## Task goal
Each line, starting at the one with "This screenshot has height=465, width=761." and running to the end of the data below, is to be set down again exactly, both ends included; leave pictures out.

(Records contained in a dataset)
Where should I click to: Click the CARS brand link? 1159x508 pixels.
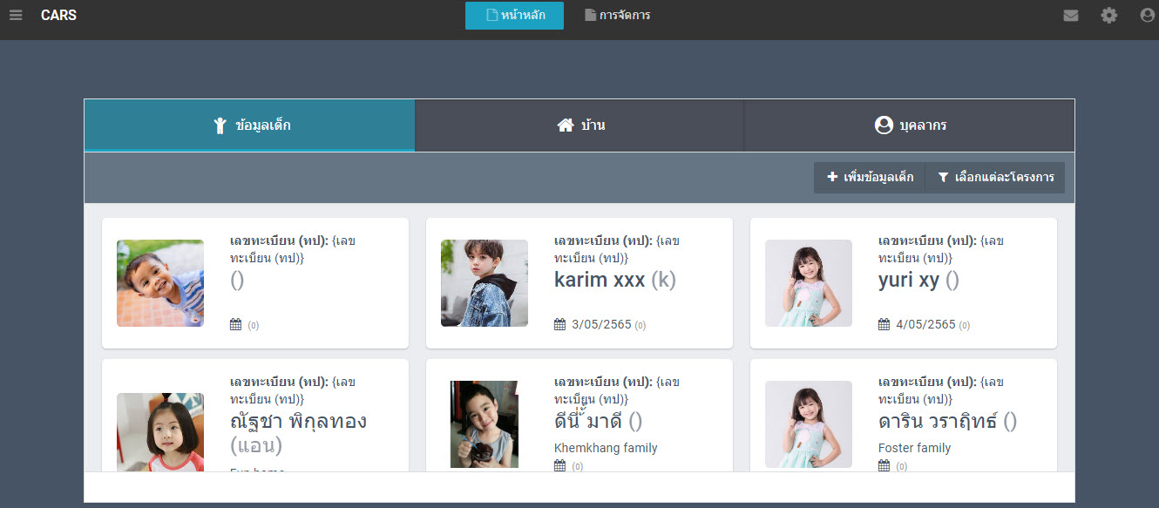click(x=58, y=15)
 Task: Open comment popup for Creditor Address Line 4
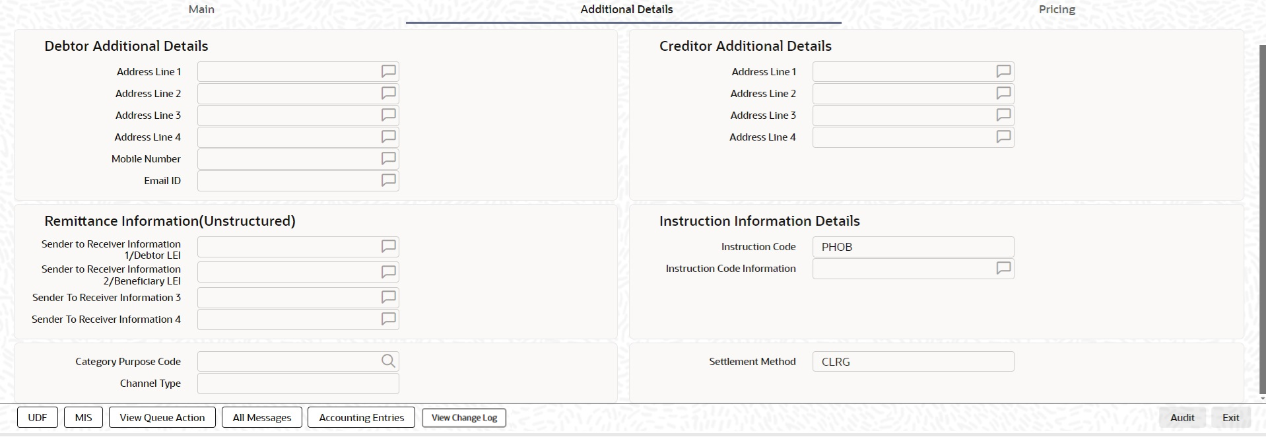[x=1003, y=137]
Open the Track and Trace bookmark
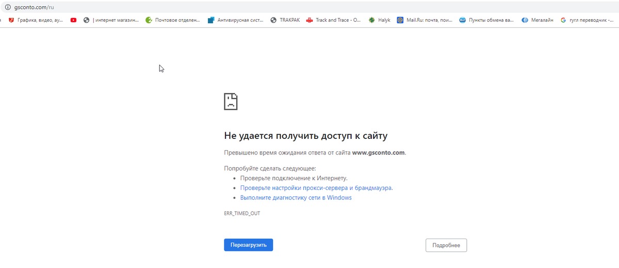Image resolution: width=619 pixels, height=268 pixels. 333,20
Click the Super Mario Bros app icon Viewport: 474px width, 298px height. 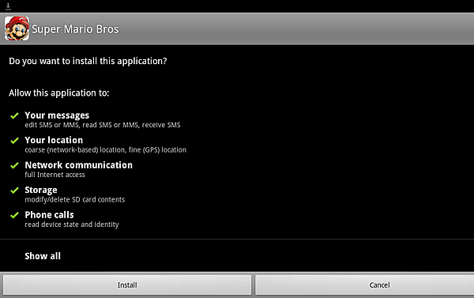coord(17,28)
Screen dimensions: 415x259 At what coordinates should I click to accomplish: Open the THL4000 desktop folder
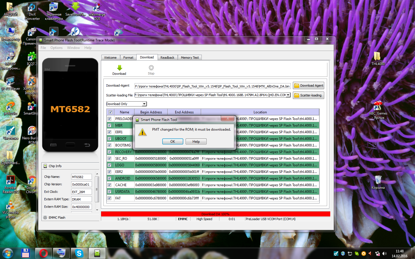(x=378, y=57)
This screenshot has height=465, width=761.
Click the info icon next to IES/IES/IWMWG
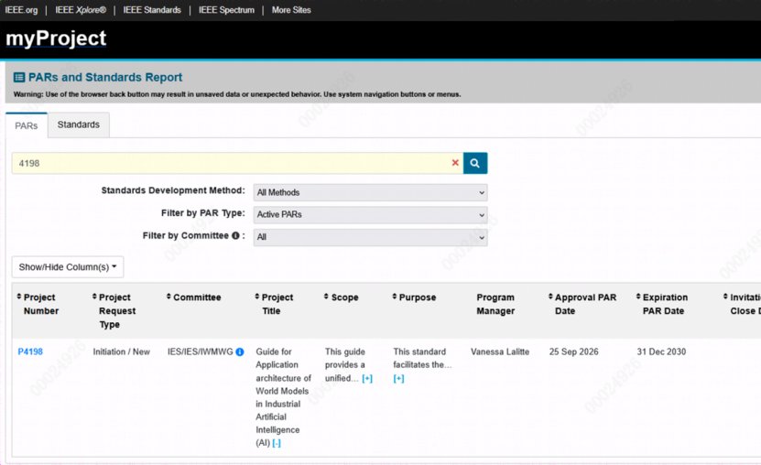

## Your response
This screenshot has height=465, width=761.
Click the info icon next to IES/IES/IWMWG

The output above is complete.